E la farmacia, come luogo fisico dove andare a chiedere consiglio quando si sta male, è ancora una certezza (a parte quando è chiusa per turno) per qualsiasi cittadino che (ipocondriaco o malato sul serio) voglia rapidamente un rimedio. Anche per questo la farmacia gode di un regime di convenzione con il Ssn che garantisce il monopolio della vendita dei farmaci mutuabili a questi esercizi commerciali. E il farmacista riesce bene anche in politica, dove da sempre è figura ricercata e corteggiata sia a livello nazionale che locale.
Tutte queste caratteristiche, come abbiamo detto, fanno del farmacista titolare un personaggio a sé nel panorama della sanità. A metà tra un professionista e un imprenditore. Il tutto condito con lo spirito verace e sanguigno tipico di chi, come qualsiasi commerciante ma con l’aggravante di avere a che fare con persone affette da problemi più o meno gravi di salute, vive a contatto quotidiano con la gente dovendone capire umori, ansie, aspettative, dubbi.
Insomma siamo di fronte a una personalità complessa. Con molte facce e molti ruoli da governare e gestire. Una complessità che, a volte, lo fa sentire unico e insostituibile. Anche per questo, probabilmente, il farmacista reagisce con più emotività e ira di altre categorie quando sente che i suoi diritti e le sue prerogative vengono attaccati.
Così è stato contro le lenzuolate di Bersani che autorizzarono la vendita dei farmaci da banco anche fuori dalla farmacia e così è oggi contro la manovra di Tremonti, che taglia di fatto i loro margini di guadagno sul prezzo dei medicinali a carico del Ssn.
Due attacchi a distanza ravvicinata (anche se portati avanti da governi diversi) che per la categoria dimostrano una cosa sola: la politica non ci capisce più. E se ciò avviene la colpa è di chi ci rappresenta.
E così a cadere sono i capi, rei di non aver saputo ostacolare o addirittura scongiurare, attacchi del genere. Dopo le lenzuolate toccò far fagotto a Giorgio Siri che teneva stretta da anni la presidenza di Federfarma (il sindacato unico dei titolari di farmacia). E dopo Tremonti è toccato ad Annarosa Racca, la prima donna presidente, che ha dovuto anche subire l’onta della revoca del mandato con i negoziati con il Governo ancora aperti.
Eppure, me lo consentano gli amici farmacisti, non sempre è sufficiente cambiare teste e poltrone per risolvere i problemi.

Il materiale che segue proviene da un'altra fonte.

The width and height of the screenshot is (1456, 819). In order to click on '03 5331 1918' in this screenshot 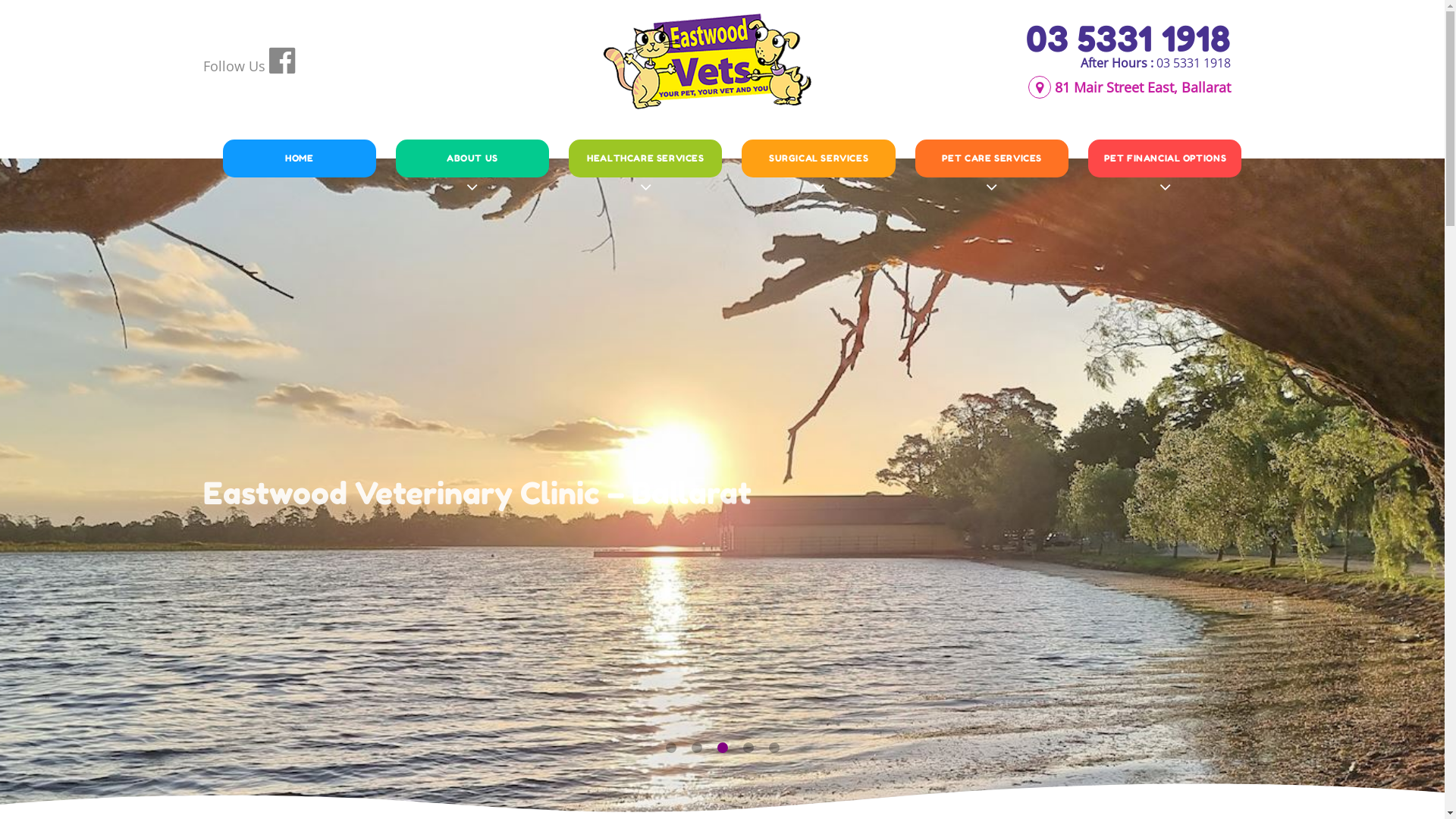, I will do `click(1154, 62)`.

Perché, tra le caratteristiche del farmacista italiano, ho dimenticato di ricordarne una: troppo spesso non riesce ad anticipare i problemi, a leggere nell’evoluzione delle cose, a capire per tempo che una stagione è finita.

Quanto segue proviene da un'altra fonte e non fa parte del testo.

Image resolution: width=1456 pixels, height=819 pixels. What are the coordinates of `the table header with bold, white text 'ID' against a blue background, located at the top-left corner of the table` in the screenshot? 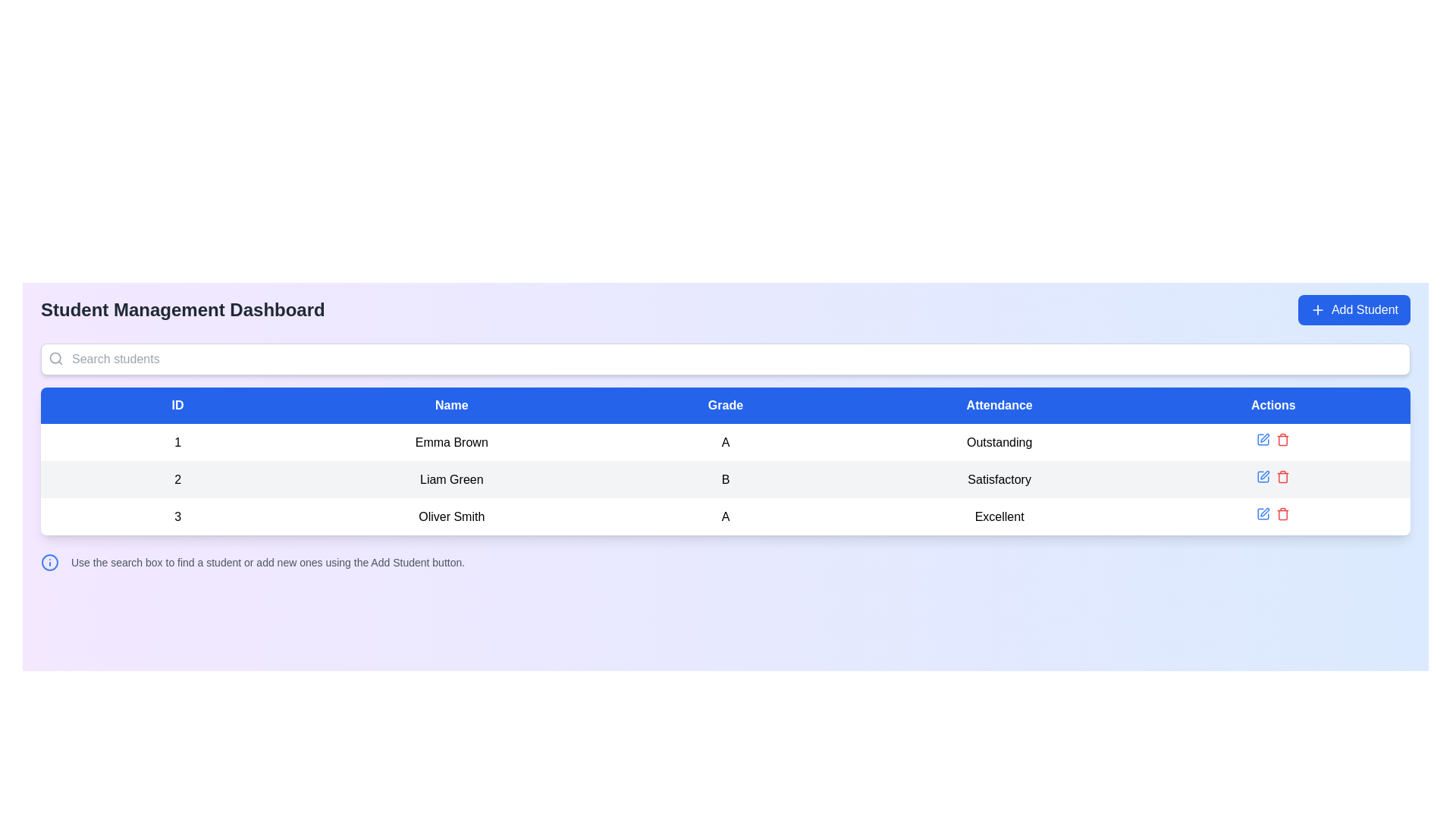 It's located at (177, 405).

E così come non capì, all’epoca delle lenzuolate, che era finita la stagione dei monopoli tout court, oggi non ha capito che è finita la stagione dei margini fissi sul prezzo dei farmaci e che difenderli ad oltranza può diventare un boomerang, perché la legge che te li dà, te li può anche cambiare o togliere a suo piacimento.

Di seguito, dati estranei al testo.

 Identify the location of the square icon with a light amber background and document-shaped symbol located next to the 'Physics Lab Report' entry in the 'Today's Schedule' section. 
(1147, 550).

E, come all’epoca di Bersani, si sarebbe dovuto anticipare quanto sarebbe accaduto, proponendo per primi forme di liberalizzazione nell’accesso alla professione, oggi si sarebbe dovuto cogliere per tempo che il margine garantito era destinato prima o poi a perdere valore. E non solo per i tagli governativi, ma anche per l’evoluzione stessa del mercato farmaceutico che vedrà crescere sempre più i generici e quindi margini via via sempre più bassi alla farmacia.
Eppure la soluzione c’è ed è dietro l’angolo e qualcuno, autorevole e all’interno della categoria, l’aveva anche prospettata, ma inascoltato. Rivedere il criterio di remunerazione, valorizzando l’atto farmacistico in quanto tale e quindi valorizzando il consiglio, l’aiuto, la capacità di cogliere i bisogni del cittadino che entra in farmacia. Un’opzione tanto più valida quando la farmacia viene chiamata, come fa la recente legge di riordino del settore, a diventare un presidio del Ssn erogatore anche di altre prestazioni sanitarie, dall’educazione sanitaria al coordinamento dell’assistenza ai non autosufficienti, che non potranno certo essere pagate a percentuale sul prezzo di vendita!
Via la Racca, quindi. Ma se si pensa che ciò basterà a fermare un mondo che cambia e va avanti, sarebbe un grave errore.